RE: Note on caveats in statistical data from Makx Dekkers on 2017-07-15 (public-dxwg-wg@w3.org from July 2017)

From: Makx Dekkers <mail@makxdekkers.com>
Date: Sat, 15 Jul 2017 09:37:00 +0200
To: "'Dan Brickley'" <danbri@google.com>, "'Riccardo Albertoni'" <albertoni@ge.imati.cnr.it>
Cc: "'Will Moy'" <william.moy@fullfact.org>, "'Antoine Isaac'" <aisaac@few.vu.nl>, "'Dataset Exchange Working Group'" <public-dxwg-wg@w3.org>
Message-ID: <000001d2fd3d$26ca4bf0$745ee3d0$@makxdekkers.com>
Dan,

 

This is indeed interesting. 

 

However, I don’t feel anywhere near competent to review a list of types of caveats for domain-specific applications. 

 

Would a good way forward be that we as a group think about how a general need to identify additional characteristics of individual data points, slices and datasets can be satisfied? One way could be to define one (or more) properties (probably in DQV as Riccardo suggests) that link to controlled vocabularies that can be developed and maintained within application domains.

Records from a data source
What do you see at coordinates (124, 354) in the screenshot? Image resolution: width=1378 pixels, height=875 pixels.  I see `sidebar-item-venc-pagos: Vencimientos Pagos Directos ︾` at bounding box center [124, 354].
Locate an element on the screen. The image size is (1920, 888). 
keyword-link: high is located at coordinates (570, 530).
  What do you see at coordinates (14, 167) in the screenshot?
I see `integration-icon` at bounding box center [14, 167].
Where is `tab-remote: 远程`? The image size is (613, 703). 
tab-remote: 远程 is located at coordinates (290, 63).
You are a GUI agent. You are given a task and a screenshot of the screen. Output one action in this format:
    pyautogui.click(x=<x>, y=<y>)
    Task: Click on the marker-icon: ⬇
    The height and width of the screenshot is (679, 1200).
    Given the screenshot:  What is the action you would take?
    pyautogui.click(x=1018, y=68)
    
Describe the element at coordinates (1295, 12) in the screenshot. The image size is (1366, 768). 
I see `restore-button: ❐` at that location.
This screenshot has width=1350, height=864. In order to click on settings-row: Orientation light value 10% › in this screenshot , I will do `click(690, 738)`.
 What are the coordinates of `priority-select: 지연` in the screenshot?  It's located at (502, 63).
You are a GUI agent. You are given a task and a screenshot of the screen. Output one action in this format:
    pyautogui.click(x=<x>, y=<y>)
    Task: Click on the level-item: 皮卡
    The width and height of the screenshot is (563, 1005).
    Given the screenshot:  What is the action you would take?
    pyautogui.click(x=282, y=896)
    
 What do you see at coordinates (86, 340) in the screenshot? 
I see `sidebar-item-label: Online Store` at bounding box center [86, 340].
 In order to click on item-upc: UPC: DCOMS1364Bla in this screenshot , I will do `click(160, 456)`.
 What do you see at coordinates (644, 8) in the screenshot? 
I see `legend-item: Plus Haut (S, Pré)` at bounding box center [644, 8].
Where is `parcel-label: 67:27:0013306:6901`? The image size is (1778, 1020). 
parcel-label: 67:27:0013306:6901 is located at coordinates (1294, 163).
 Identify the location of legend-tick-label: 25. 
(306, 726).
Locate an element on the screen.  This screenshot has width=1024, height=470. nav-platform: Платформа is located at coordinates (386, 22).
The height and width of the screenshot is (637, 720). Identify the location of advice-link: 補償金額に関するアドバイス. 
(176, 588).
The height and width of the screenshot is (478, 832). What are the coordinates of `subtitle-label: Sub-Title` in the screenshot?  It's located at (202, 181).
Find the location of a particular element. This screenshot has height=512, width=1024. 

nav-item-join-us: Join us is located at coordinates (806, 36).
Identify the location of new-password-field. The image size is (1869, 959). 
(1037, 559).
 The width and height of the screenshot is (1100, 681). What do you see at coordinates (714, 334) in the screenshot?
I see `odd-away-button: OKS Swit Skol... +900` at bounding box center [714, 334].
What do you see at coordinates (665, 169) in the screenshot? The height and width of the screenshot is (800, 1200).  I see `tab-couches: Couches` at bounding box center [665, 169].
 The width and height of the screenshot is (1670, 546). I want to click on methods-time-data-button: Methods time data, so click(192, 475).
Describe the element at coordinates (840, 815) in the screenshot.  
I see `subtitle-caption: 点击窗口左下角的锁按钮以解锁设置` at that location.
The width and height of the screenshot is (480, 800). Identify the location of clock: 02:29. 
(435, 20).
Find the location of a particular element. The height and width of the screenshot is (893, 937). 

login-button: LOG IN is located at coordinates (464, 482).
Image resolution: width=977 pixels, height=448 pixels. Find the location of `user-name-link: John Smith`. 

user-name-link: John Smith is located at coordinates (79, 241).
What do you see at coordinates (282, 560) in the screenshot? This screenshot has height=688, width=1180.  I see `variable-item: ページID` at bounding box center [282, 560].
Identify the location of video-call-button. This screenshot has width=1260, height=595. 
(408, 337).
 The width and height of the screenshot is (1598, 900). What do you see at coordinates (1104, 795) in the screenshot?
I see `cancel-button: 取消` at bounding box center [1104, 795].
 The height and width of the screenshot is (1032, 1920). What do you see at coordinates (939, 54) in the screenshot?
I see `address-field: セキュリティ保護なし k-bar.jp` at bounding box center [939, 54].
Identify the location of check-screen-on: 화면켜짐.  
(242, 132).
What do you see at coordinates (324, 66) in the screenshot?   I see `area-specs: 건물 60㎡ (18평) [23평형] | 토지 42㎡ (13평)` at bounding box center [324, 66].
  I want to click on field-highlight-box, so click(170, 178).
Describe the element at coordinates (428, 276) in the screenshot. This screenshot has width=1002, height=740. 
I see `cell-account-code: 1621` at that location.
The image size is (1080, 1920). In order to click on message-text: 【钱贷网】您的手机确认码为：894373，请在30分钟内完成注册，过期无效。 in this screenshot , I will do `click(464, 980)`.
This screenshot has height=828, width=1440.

Tasks for this exercise
1 > In the records, repeat every line from the one with "Identify the location of new-password-field." to the one with "center [714, 334].", including both of those lines.
2 > Continue the mailing-list reply about caveats in statistical data from the point where it ends.
The text and the records were taken from separate sources.

Task answers
1 >
Identify the location of new-password-field. The image size is (1869, 959). 
(1037, 559).
 The width and height of the screenshot is (1100, 681). What do you see at coordinates (714, 334) in the screenshot?
I see `odd-away-button: OKS Swit Skol... +900` at bounding box center [714, 334].

2 >
 

Makx.

 

 

From: Dan Brickley [mailto:danbri@google.com] 
Sent: 14 July 2017 15:51
To: Riccardo Albertoni <albertoni@ge.imati.cnr.it>
Cc: Will Moy <william.moy@fullfact.org>; Antoine Isaac <aisaac@few.vu.nl>; Makx Dekkers <mail@makxdekkers.com>; Dataset Exchange Working Group <public-dxwg-wg@w3.org>
Subject: Re: Note on caveats in statistical data

 

 

 

On 14 Jul 2017 11:53 am, "Riccardo Albertoni" <albertoni@ge.imati.cnr.it <mailto:albertoni@ge.imati.cnr.it> > wrote:

Dear Makx, Will, Dan and All

 

I agree with Makx,  the DQV[1] could be handy to add caveats in such a context.

I think that the granularity of described resources is no real barrier to DQV adoption,  in case the DQV makes sense in the Will Moy's scenario.

The textual definition of dqv:QualityAnnotation [2] refers to datasets and distributions because they were the primary targets in the W3C DWBP group.  However,  we have deliberately chosen to leave DQV open for being reused with anything else (e.g., we haven't  imposed any formal constraints to say that annotated objects had to be instances of dcat:Dataset/Distribution). 

 

Inreresting! Here are some more details from Full Fact, which might be enough to try out that idea.

 

https://fullfact.org/blog/2015/aug/typology-caveats/

 

Details are in a (pretty SKOS-like) spreadsheet.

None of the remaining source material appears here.